Le Forum de la société civile de Bruxelles

7 – 9 juillet 2021, en ligne

Note conceptuelle : Gouvernance et Etat de droit  

                                                                                                                    

  1. Contexte

Les pays du voisinage sud font face à des défis majeurs pour parvenir à exercer une gouvernance saine et pour faire respecter la règle de droit, les libertés civiles, la liberté des médias et faire appliquer les principes de participation et de transparence. De ce fait, les gouvernements rendent peu de comptes et les services fournis par le secteur public ne satisfont pas les attentes de la société civile et des citoyen·ne·s. Une bonne gouvernance est pourtant essentielle à la région et aux relations entre l’UE et le voisinage sud. Améliorer la gouvernance nécessite une stratégie globale et de long terme, bâtie sur la coopération entre les institutions officielles et la société civile.

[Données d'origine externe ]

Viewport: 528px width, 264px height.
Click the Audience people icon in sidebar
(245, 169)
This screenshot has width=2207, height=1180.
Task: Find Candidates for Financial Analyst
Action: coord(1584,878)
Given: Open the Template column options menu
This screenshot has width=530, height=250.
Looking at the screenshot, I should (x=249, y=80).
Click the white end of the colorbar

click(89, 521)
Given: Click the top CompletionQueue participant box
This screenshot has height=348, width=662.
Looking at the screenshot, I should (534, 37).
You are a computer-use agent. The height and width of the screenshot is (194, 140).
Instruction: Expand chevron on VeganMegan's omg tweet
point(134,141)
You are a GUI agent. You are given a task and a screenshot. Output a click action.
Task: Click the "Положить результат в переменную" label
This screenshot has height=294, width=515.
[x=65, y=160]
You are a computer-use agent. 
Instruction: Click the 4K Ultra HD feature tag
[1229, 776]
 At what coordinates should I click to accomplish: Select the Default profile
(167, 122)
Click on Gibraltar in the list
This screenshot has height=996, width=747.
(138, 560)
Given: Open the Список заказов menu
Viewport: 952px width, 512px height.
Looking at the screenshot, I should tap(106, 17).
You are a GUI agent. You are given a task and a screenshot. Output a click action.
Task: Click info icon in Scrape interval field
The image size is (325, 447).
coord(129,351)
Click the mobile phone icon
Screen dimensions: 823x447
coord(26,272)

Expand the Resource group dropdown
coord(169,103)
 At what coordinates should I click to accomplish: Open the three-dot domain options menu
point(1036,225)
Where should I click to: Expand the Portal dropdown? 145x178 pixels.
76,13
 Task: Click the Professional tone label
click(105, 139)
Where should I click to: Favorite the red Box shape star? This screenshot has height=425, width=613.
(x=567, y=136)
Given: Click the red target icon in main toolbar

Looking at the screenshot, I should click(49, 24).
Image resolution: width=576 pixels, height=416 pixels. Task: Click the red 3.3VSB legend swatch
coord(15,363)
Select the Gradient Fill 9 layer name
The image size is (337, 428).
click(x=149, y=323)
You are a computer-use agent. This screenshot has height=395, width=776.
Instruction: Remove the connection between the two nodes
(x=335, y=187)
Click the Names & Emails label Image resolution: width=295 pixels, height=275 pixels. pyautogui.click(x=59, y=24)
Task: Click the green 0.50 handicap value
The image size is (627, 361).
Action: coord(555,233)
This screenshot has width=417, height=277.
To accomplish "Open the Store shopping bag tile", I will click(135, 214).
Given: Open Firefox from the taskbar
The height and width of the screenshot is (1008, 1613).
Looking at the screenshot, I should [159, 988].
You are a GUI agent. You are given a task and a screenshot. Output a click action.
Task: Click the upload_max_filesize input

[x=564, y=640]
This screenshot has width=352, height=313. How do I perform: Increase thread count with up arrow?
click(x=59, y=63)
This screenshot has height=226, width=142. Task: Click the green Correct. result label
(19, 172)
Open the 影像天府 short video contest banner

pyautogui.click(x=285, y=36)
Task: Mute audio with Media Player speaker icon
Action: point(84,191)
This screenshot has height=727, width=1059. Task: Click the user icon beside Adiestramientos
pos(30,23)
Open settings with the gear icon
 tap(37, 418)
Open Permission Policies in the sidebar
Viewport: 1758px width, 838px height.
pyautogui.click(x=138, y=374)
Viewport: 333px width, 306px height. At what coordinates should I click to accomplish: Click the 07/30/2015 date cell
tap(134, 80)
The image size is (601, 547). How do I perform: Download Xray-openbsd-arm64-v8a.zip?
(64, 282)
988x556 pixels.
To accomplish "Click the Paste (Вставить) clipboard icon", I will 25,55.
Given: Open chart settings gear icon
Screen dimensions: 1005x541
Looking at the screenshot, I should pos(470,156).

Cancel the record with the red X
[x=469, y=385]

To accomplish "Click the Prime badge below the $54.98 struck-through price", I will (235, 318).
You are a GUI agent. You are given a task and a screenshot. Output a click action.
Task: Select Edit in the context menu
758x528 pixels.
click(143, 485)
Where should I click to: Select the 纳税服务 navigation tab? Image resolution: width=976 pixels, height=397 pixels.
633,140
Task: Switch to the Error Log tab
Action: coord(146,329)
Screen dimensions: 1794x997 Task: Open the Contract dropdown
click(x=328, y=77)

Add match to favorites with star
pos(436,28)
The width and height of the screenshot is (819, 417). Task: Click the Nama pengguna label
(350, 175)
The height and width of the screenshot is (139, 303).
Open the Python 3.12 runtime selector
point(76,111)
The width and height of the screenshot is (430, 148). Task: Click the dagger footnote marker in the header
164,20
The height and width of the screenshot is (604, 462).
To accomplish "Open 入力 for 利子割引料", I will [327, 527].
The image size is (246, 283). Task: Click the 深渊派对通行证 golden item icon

L’Etat de droit, la redevabilité et la transparence soulèvent des questions techniques et légales mais sont fondamentaux pour garantir la légitimité et l’efficacité de l’action gouvernementale ainsi que le soutien de celle-ci par les citoyens. L’implication de la société civile dans le suivi et l’évaluation des programmes de coopération a d’ailleurs été reconnue par l’UE comme étant essentielle à leur bonne mise en œuvre.

Deux sujets prioritaires ont émergé du contexte sud-méditerranéen concernant la gouvernance et l’Etat de droit : le rétrécissement de l’espace de la société civile et la lutte contre la corruption.

Le rétrécissement de l’espace de la société civile est une préoccupation dans l’ensemble de la région méditerranéenne, où la société civile est victime d’une répression constante, touchant les droits fondamentaux suivants : les libertés d'expression, d'association, de circulation, de participation à la vie politique et notamment les droits des personnes syndiquées ainsi que le droit de réunion pacifique, en ligne et en présentiel. Au cours des dernières années, la lutte contre le terrorisme a été le prétexte à une restriction drastique de la liberté d'association et d'expression. D'autres critères peuvent être également utilisés pour évaluer l'espace accordé à la société civile, tels que notamment l'accès aux financements, aux processus de décision, à l'information et à la liberté de circulation.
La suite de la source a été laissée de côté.